Recently, at the excellent Artazart along the Canal St. Martin in Paris, I was overwhelmed with the stock of art, design, and photography books. Some I had seen before – the better-known catalogue type coffee table books of the graphic colorists Saul Leiter and Harry Gruyaert. Virtually every bookstore I visited in Paris, and I visited a few, had copies of numerous titles like Morocco, Unseen Saul Leiter. Artazart has many lesser known artist books of all sorts though, from black and white to color, to books of cyanotypes and more. I visited once. Then I visited again. Not the next day, but a few days later. I needed time to process things. Furthermore, and perhaps most importantly, they had a great deal of stock here that did not seem to yet exist, if ever it will, in the American or British markets. It’s difficult enough to find a book in my hometown of Phoenix, Arizona, let alone such a diverse selection. Upon my return I weighed my options, and then, I did a very cliché thing, a bought a book titled Paris. I hemmed and hawed in the store about this. I thought to myself: The proprietor will already detect my accent, then they will see me with this book. Oh, how they will whisper in hushed tones about the cultureless American who bought a book about Paris in Paris. As I went to the register, they asked me if it was a gift. I responded that it was not. They then proceeded to wrap in cellophane. All the better for protection. As it turned out, this was just the little gift, even if to myself, that has so far been my new favorite of this still young year: Franco Fontana’s Paris.
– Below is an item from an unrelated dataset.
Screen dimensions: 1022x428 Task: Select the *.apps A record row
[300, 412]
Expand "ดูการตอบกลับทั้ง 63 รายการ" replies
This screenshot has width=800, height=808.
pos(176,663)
An Italian, photographing Paris? I was intrigued from the first pages, and even more so by the sequence of wonderful, color images the book contained, and composed in a style that seem strangely out of sync with much contemporary color photography.
Paris was published by Contrejour in 2023, a Paris (originally in Montparnasse) based photography book publisher. The book contains 88 pages and goes for 35 euros and is worth the money as it is a nicely printed offset edition. The title of the book is embossed on blue board making up the covers. The design of the book overall might be described as understated, once again separating itself from the enormous amount of linen wrapped fine art photography books. Only Artazart wraps it in cellophane on demand.
Reading the book is a visual pleasure, but it is not cliché. You might see bridges, boulevards, and beaux batîments, but only through the singular vision of Fontana. The sequencing of the book is largely organized by color and form. This does not occur in so much of an obvious thematic order, but Fontana prioritizes the interaction of facing pages. The decaying red and white façade of the Rue Piat plays off the vertical red piece of building material amidst a façade of blue, white, and gray. In a later sequence, telephoto shots of the visible density, even business of Paris are juxtaposed together – on the left the blue-gray rooftops accented with the terracotta pipes and shingles, and on the right we see an older image of Montmartre’s Pigalle district with a distant Moulin Rouge. Even here though, while nearly every tourist, including myself, takes an image of the famous red windmill, here Fontana subverts expectations and constructs a striking image of Paris.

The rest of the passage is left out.